And so for the microfauna: kneel down, gently brush any plants aside and look down as far as you can. Healthy land is “alive” with visible activity and the signs left behind by it. If it takes effort to find any signs, you know there is work to be done. There would be dung beetles, ants, worms, insect holes, spider webs, butterflies, and their tunnels and casts and webs and nests. Can you find evidence of the full array of pollinators, predators, parasitoids, decomposers, herbivores, vectors, and generalists? Functional richness in insect life parallels the richness in plant structure—both sustain the self-renewing loops of life.
The higher the functional group richness in plants the greater the variety of functional insect roles. A mixed pasture of Festuca, Trifolium, Plantago, and Scabiosa provides year-round structure, nectar, pollen, and habitat—supporting bees, predatory beetles, and decomposers. If you remove forbs and legumes through overgrazing or reseeding with ryegrass, you collapse trophic cascade and functional complexity, weakening insects and soil feedback loops.
Ecosystem health is not hard to see when you know what you’re looking for. These fifteen indicators and the way they combine are such a powerful framework to tell us about life:
1- Live Canopy Abundance
2- Living Organisms
3- Warm Season Grasses
4- Cool Season Grasses
5- Forbs/Legumes
6- Desirable Trees/Shrubs
7- Contextually Desirable Rare Species
8- Contextually Undesirable Species
9- Litter Abundance
10- Litter Incorporation
11- Dung Decomposition
12- Bare Soil
13- Soil Capping
14- Wind Erosion
15- Water Erosion
Bare soil cuts across all four ecosystem processes: no plants, no solar flow, no water cycle, no mineral cycle, no community (and no dynamics!). Signs of capping and erosion impact the water cycle. Dung and litter decomposition indicate the health of the mineral cycle, whereas the presence of litter in the first place aids the water cycle by softening the impact of water on the ground. The presence or not of functional plant groups and of the desirable and undesirable species is what makes or breaks the community dynamics of life. The abundance of the live canopy of green growing plants is the certain sign of a healthy energy flow, and the presence of microfauna indicates a humming mineral cycle.
^^^^^^^^^^^^^^^^
#### [Assignment]
Continue the passage above on reading land health through the fifteen ecosystem indicators, starting after its final sentence.

#### [Supplied data]
^^^^^^^^^^^^^^^^
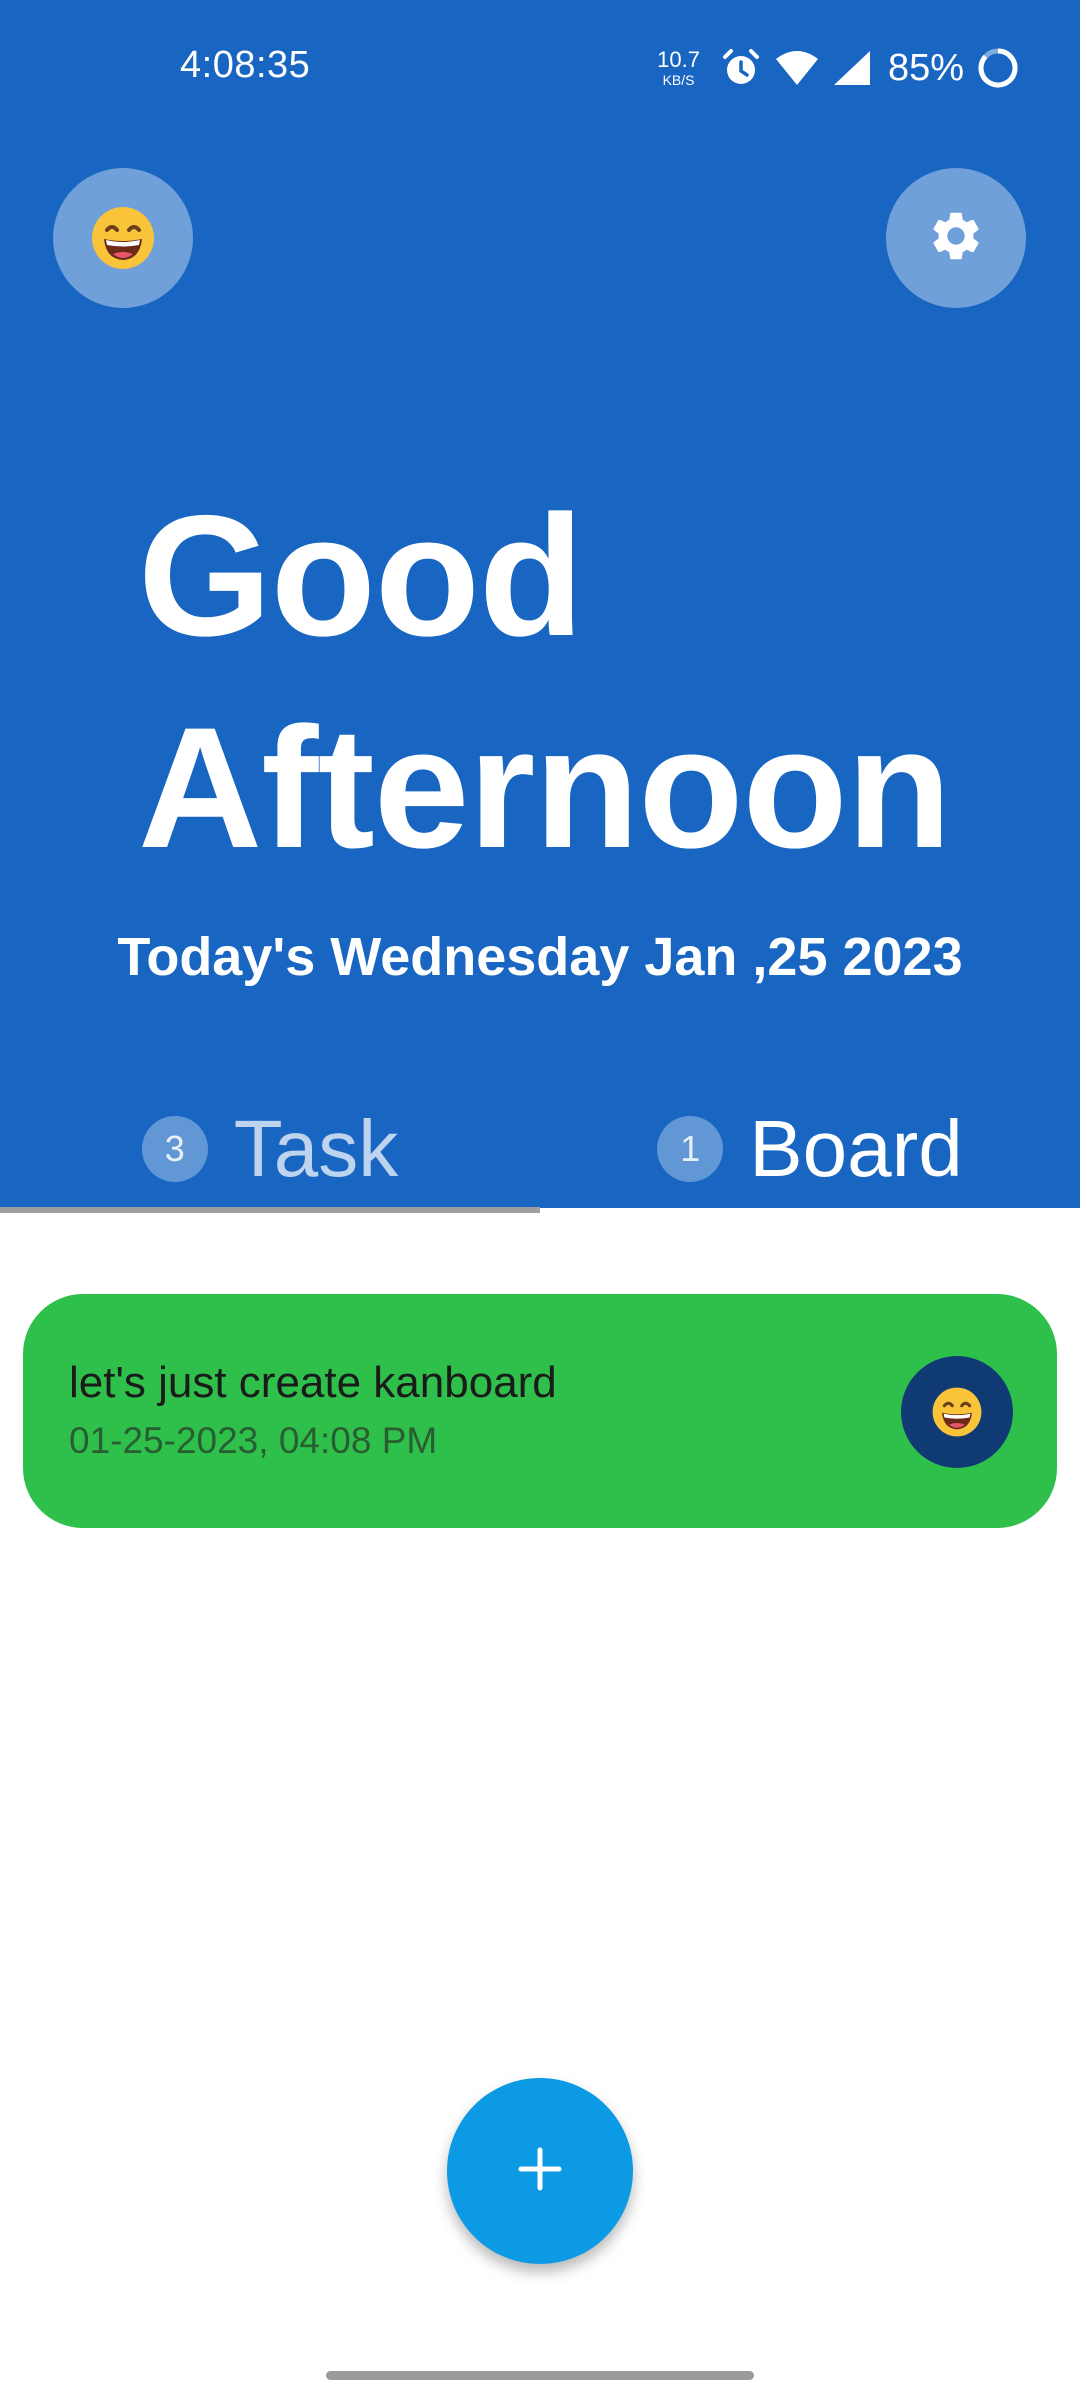 The width and height of the screenshot is (1080, 2400). I want to click on network-speed: 10.7 KB/S, so click(678, 68).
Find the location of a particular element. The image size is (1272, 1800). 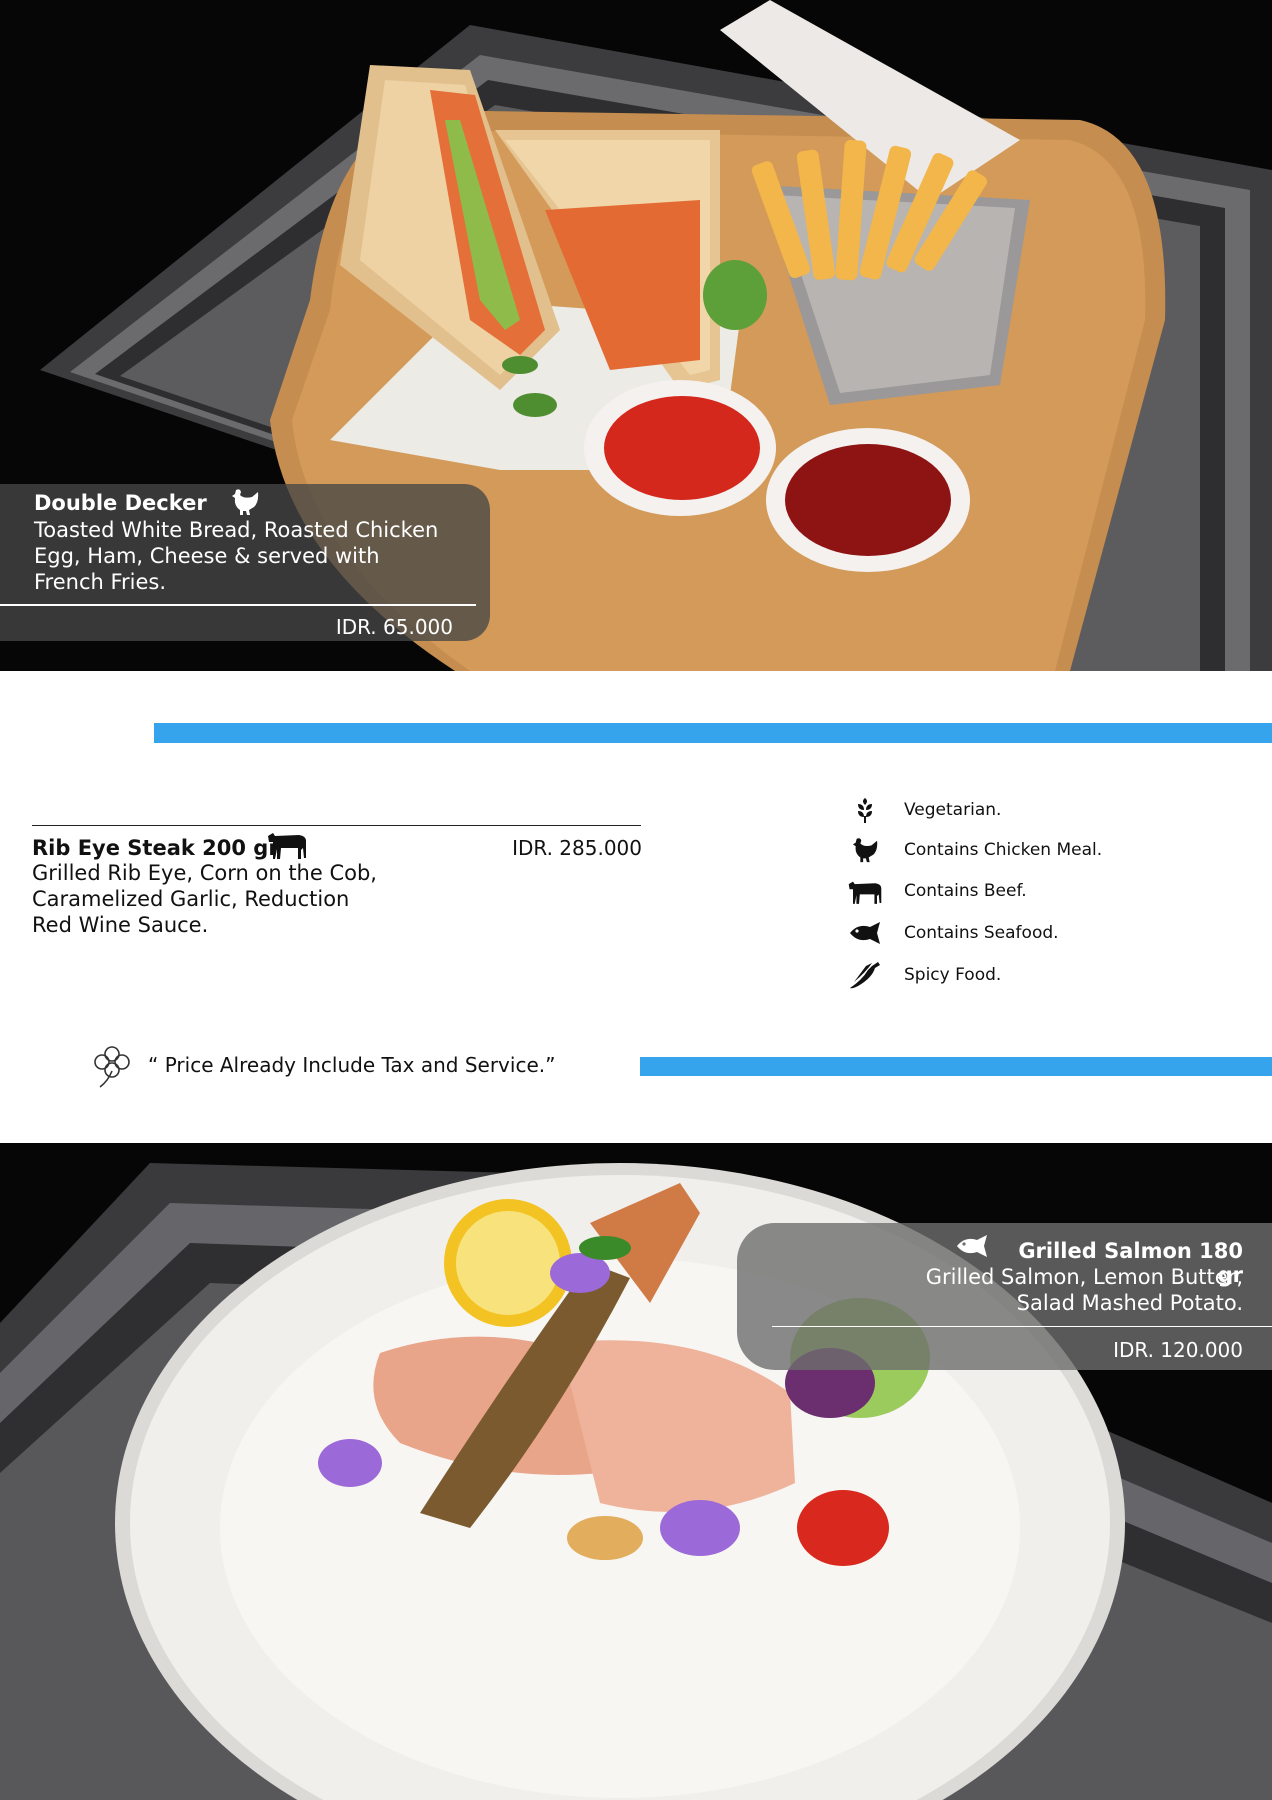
^^^^^^^^^^^^^^^^
#### [Exercise result]
The assessment of the EHI by way of these fifteen indicators against the four ecosystem processes in any ecoregion is made easy with a detailed scorecard.
More Livestock, Not Less, Can Live in Healthier Landscapes
With this way of seeing the land and its life, we can begin to realise, for example, that different ways of grazing livestock can produce a multiple of the biomass through much taller, much more densely growing plants of a much greater variety. We can eradicate the need to import forage from elsewhere including in the winter months, whilst also improving the health of livestock and of the landscape they are grazing.
This change of management also has a huge impact simply on how the land-steward feels about her own ability to relate to life and how they feel about themselves as an agent on behalf of life through farming. More importantly, land with a greater EHI can effectively sustain a greater carrying capacity with greater ecosystem function: more livestock, not less, can live in healthier landscapes if we learn to see with the patterns of life and adopt life-giving rather than degrading management approaches.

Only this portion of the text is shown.